Task goal ->
Copy each entry below without any change.

Entries shown ->
┄┄┄┄┄┄┄┄┄┄

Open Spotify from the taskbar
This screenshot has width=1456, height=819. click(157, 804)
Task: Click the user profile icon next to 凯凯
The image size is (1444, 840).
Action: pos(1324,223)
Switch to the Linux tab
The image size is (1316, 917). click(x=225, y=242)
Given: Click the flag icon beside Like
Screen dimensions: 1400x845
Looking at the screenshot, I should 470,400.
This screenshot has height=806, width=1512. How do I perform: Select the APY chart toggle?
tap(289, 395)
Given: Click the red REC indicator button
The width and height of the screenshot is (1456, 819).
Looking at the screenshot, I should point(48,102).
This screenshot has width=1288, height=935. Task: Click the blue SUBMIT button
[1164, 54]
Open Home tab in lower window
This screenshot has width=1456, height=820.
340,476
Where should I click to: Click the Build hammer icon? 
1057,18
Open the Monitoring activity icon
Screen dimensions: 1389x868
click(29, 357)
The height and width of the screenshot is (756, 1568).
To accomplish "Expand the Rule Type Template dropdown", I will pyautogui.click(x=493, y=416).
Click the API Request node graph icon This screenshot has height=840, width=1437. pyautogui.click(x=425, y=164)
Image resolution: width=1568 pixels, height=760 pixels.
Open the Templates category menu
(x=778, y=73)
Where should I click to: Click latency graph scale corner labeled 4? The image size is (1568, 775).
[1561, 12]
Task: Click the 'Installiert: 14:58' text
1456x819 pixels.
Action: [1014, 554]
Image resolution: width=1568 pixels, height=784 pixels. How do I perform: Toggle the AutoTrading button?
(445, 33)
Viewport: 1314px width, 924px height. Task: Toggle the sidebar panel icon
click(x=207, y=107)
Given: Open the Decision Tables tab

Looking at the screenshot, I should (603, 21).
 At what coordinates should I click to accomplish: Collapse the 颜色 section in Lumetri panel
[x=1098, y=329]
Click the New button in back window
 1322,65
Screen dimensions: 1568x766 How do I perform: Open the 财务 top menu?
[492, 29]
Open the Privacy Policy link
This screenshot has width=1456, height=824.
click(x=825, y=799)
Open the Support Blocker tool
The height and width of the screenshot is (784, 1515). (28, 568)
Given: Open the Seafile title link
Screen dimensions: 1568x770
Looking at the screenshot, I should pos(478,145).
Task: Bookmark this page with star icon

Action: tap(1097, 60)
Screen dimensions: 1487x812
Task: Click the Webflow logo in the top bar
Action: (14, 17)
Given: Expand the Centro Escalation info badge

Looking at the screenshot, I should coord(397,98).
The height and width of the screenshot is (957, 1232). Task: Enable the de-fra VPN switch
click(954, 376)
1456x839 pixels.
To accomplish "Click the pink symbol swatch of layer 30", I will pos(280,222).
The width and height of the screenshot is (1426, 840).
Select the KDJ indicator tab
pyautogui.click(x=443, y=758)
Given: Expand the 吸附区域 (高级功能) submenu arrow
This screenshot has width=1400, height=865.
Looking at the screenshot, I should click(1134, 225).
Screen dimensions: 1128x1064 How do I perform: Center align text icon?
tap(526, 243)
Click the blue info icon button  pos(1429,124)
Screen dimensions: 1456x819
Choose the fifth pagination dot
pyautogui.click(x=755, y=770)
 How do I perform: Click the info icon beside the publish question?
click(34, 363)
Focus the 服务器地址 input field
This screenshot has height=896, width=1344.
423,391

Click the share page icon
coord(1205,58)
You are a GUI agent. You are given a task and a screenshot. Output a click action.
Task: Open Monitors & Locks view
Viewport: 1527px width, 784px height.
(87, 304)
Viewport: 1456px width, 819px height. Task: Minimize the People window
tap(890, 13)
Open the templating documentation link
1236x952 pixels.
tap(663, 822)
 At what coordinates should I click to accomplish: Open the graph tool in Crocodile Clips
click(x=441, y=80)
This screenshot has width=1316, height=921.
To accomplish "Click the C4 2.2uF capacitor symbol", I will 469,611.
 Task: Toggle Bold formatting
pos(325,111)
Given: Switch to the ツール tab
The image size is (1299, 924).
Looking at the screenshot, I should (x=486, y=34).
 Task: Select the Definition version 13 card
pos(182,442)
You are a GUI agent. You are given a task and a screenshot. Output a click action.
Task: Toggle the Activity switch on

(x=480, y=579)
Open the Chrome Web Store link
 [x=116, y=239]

┄┄┄┄┄┄┄┄┄┄

Reply ->
Open Spotify from the taskbar
This screenshot has width=1456, height=819. click(157, 804)
Task: Click the user profile icon next to 凯凯
The image size is (1444, 840).
Action: pos(1324,223)
Switch to the Linux tab
The image size is (1316, 917). click(x=225, y=242)
Given: Click the flag icon beside Like
Screen dimensions: 1400x845
Looking at the screenshot, I should 470,400.
This screenshot has height=806, width=1512. How do I perform: Select the APY chart toggle?
tap(289, 395)
Given: Click the red REC indicator button
The width and height of the screenshot is (1456, 819).
Looking at the screenshot, I should point(48,102).
This screenshot has width=1288, height=935. Task: Click the blue SUBMIT button
[1164, 54]
Open Home tab in lower window
This screenshot has width=1456, height=820.
340,476
Where should I click to: Click the Build hammer icon? 
1057,18
Open the Monitoring activity icon
Screen dimensions: 1389x868
click(29, 357)
The height and width of the screenshot is (756, 1568).
To accomplish "Expand the Rule Type Template dropdown", I will pyautogui.click(x=493, y=416).
Click the API Request node graph icon This screenshot has height=840, width=1437. pyautogui.click(x=425, y=164)
Image resolution: width=1568 pixels, height=760 pixels.
Open the Templates category menu
(x=778, y=73)
Where should I click to: Click latency graph scale corner labeled 4? The image size is (1568, 775).
[1561, 12]
Task: Click the 'Installiert: 14:58' text
1456x819 pixels.
Action: [1014, 554]
Image resolution: width=1568 pixels, height=784 pixels. How do I perform: Toggle the AutoTrading button?
(445, 33)
Viewport: 1314px width, 924px height. Task: Toggle the sidebar panel icon
click(x=207, y=107)
Given: Open the Decision Tables tab

Looking at the screenshot, I should (603, 21).
 At what coordinates should I click to accomplish: Collapse the 颜色 section in Lumetri panel
[x=1098, y=329]
Click the New button in back window
 1322,65
Screen dimensions: 1568x766 How do I perform: Open the 财务 top menu?
[492, 29]
Open the Privacy Policy link
This screenshot has width=1456, height=824.
click(x=825, y=799)
Open the Support Blocker tool
The height and width of the screenshot is (784, 1515). (28, 568)
Given: Open the Seafile title link
Screen dimensions: 1568x770
Looking at the screenshot, I should pos(478,145).
Task: Bookmark this page with star icon

Action: tap(1097, 60)
Screen dimensions: 1487x812
Task: Click the Webflow logo in the top bar
Action: (14, 17)
Given: Expand the Centro Escalation info badge

Looking at the screenshot, I should coord(397,98).
The height and width of the screenshot is (957, 1232). Task: Enable the de-fra VPN switch
click(954, 376)
1456x839 pixels.
To accomplish "Click the pink symbol swatch of layer 30", I will pos(280,222).
The width and height of the screenshot is (1426, 840).
Select the KDJ indicator tab
pyautogui.click(x=443, y=758)
Given: Expand the 吸附区域 (高级功能) submenu arrow
This screenshot has width=1400, height=865.
Looking at the screenshot, I should click(1134, 225).
Screen dimensions: 1128x1064 How do I perform: Center align text icon?
tap(526, 243)
Click the blue info icon button  pos(1429,124)
Screen dimensions: 1456x819
Choose the fifth pagination dot
pyautogui.click(x=755, y=770)
 How do I perform: Click the info icon beside the publish question?
click(34, 363)
Focus the 服务器地址 input field
This screenshot has height=896, width=1344.
423,391

Click the share page icon
coord(1205,58)
You are a GUI agent. You are given a task and a screenshot. Output a click action.
Task: Open Monitors & Locks view
Viewport: 1527px width, 784px height.
(87, 304)
Viewport: 1456px width, 819px height. Task: Minimize the People window
tap(890, 13)
Open the templating documentation link
1236x952 pixels.
tap(663, 822)
 At what coordinates should I click to accomplish: Open the graph tool in Crocodile Clips
click(x=441, y=80)
This screenshot has width=1316, height=921.
To accomplish "Click the C4 2.2uF capacitor symbol", I will 469,611.
 Task: Toggle Bold formatting
pos(325,111)
Given: Switch to the ツール tab
The image size is (1299, 924).
Looking at the screenshot, I should (x=486, y=34).
 Task: Select the Definition version 13 card
pos(182,442)
You are a GUI agent. You are given a task and a screenshot. Output a click action.
Task: Toggle the Activity switch on

(x=480, y=579)
Open the Chrome Web Store link
 [x=116, y=239]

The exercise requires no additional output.